Using nvidia-smi, we can observe that now, two processes are using the GPU, and one of them allocates 2GB more VRAM than the other. Querying the flask application also works as expected:

$ curl -X POST localhost:8080
{"counter":1.0,"result":-23.956459045410156} 
$ curl -X POST localhost:8080
{"counter":2.0,"result":-8.161510467529297}
$ curl -X POST localhost:8080
{"counter":3.0,"result":-37.823692321777344}

Let's introduce some chaos and terminate our only Gunicorn worker:

$ kill 24186
[2023-02-01 18:02:09 +0800] [24186] [INFO] Worker exiting (pid: 24186)
[2023-02-01 18:02:09 +0800] [4196] [INFO] Booting worker with pid: 4196
INFO:root:Connecting
INFO:root:Sending request
INFO:root:Waiting for a response
INFO:root:Got response from object server

It's restarting properly and ready to answer our requests.

Benefit

Initially, the amount of required VRAM for our service was (SizeOf(Model) + SizeOf(CUDA context)) * Num(Workers).
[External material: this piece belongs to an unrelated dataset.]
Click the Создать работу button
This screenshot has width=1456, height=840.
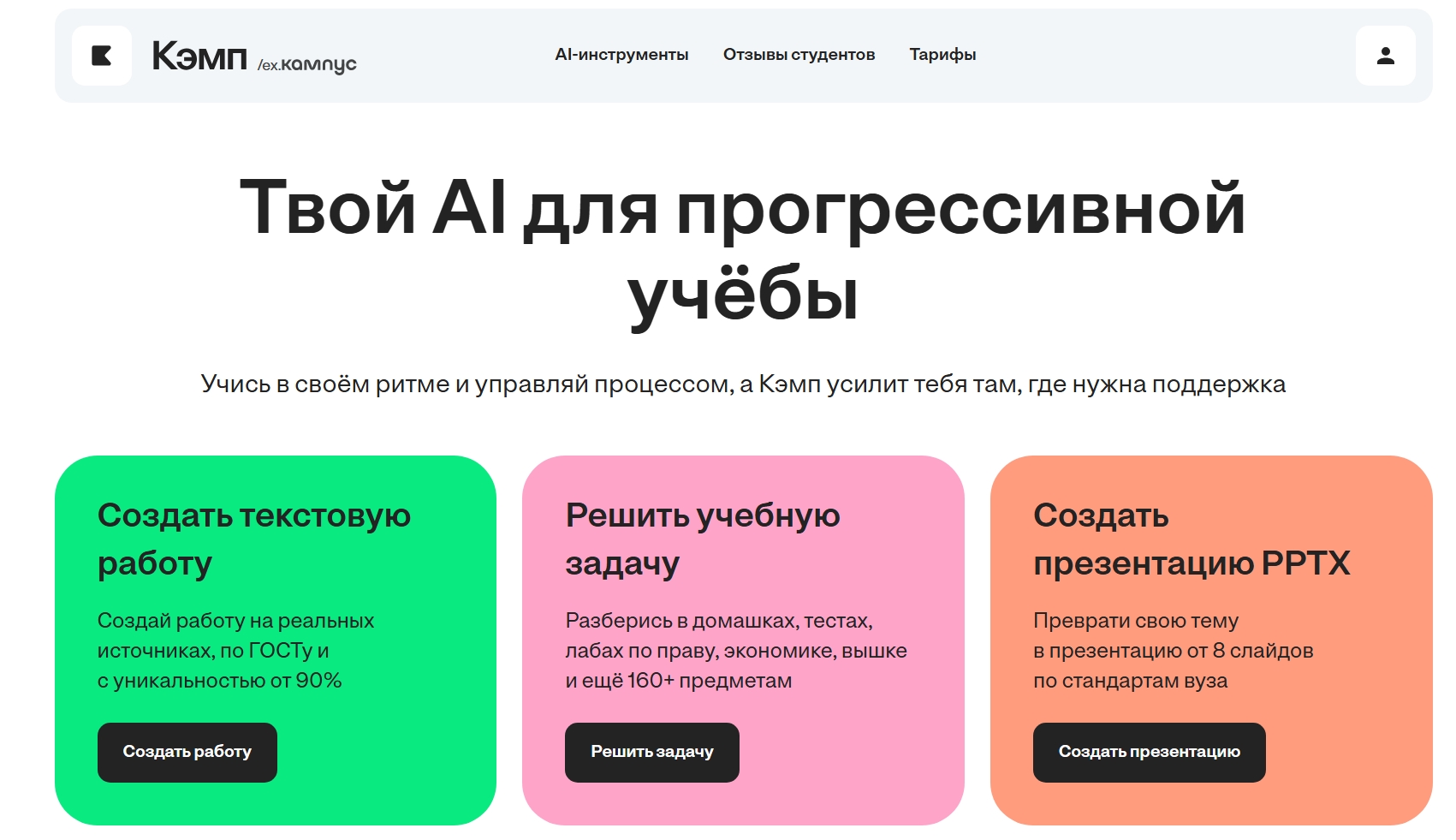(187, 752)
By sharing the weights of the model, we can reduce this by SizeOf(Model) * (Num(Workers) - 1) to SizeOf(Model) + SizeOf(CUDA context) * Num(Workers).

Caveats

The reliability of this approach relies on the single model server process. If that process terminates, not only will newly started workers get stuck, but the models in the existing workers will become unavailable and all workers crash at once. The shared tensors/models are only available as long as the server process is running. Even if the model server and Gunicorn workers are restarted, a short outage is certainly unavoidable. In a production environment, you thus should make sure this server process is kept alive.

Additionally, sharing data among different processes can have side effects. When sharing changeable data, proper locks must be used to avoid race conditions.